■ **Exercise details**: The answer consists solely of the data below, reproduced exactly.

[[ Material for this task, beginning ]]

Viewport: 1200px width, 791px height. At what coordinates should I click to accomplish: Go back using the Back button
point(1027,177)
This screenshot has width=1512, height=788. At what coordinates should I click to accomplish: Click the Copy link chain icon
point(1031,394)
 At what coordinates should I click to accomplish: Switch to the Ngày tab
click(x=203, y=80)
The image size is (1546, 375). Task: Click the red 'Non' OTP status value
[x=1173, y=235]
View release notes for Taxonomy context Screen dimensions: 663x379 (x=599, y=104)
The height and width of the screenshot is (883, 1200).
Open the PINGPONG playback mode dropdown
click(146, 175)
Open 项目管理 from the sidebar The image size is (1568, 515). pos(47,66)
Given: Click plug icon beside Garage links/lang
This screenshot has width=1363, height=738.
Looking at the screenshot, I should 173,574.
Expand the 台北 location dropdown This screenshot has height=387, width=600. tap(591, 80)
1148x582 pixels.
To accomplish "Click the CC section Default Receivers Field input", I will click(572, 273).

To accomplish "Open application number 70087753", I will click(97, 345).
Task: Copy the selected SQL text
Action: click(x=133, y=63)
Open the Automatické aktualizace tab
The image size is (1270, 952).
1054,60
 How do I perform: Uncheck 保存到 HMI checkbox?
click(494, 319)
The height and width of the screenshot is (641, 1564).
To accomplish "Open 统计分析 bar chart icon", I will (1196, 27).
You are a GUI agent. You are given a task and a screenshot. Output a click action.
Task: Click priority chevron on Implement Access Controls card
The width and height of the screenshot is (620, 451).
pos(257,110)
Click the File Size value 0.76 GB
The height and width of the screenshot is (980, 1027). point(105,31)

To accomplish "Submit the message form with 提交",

[[ Material for this task, end ]]

■ **Exercise output**:
Viewport: 1200px width, 791px height. At what coordinates should I click to accomplish: Go back using the Back button
point(1027,177)
This screenshot has width=1512, height=788. At what coordinates should I click to accomplish: Click the Copy link chain icon
point(1031,394)
 At what coordinates should I click to accomplish: Switch to the Ngày tab
click(x=203, y=80)
The image size is (1546, 375). Task: Click the red 'Non' OTP status value
[x=1173, y=235]
View release notes for Taxonomy context Screen dimensions: 663x379 (x=599, y=104)
The height and width of the screenshot is (883, 1200).
Open the PINGPONG playback mode dropdown
click(146, 175)
Open 项目管理 from the sidebar The image size is (1568, 515). pos(47,66)
Given: Click plug icon beside Garage links/lang
This screenshot has width=1363, height=738.
Looking at the screenshot, I should 173,574.
Expand the 台北 location dropdown This screenshot has height=387, width=600. tap(591, 80)
1148x582 pixels.
To accomplish "Click the CC section Default Receivers Field input", I will click(572, 273).

To accomplish "Open application number 70087753", I will click(97, 345).
Task: Copy the selected SQL text
Action: click(x=133, y=63)
Open the Automatické aktualizace tab
The image size is (1270, 952).
1054,60
 How do I perform: Uncheck 保存到 HMI checkbox?
click(494, 319)
The height and width of the screenshot is (641, 1564).
To accomplish "Open 统计分析 bar chart icon", I will (1196, 27).
You are a GUI agent. You are given a task and a screenshot. Output a click action.
Task: Click priority chevron on Implement Access Controls card
The width and height of the screenshot is (620, 451).
pos(257,110)
Click the File Size value 0.76 GB
The height and width of the screenshot is (980, 1027). point(105,31)

To accomplish "Submit the message form with 提交",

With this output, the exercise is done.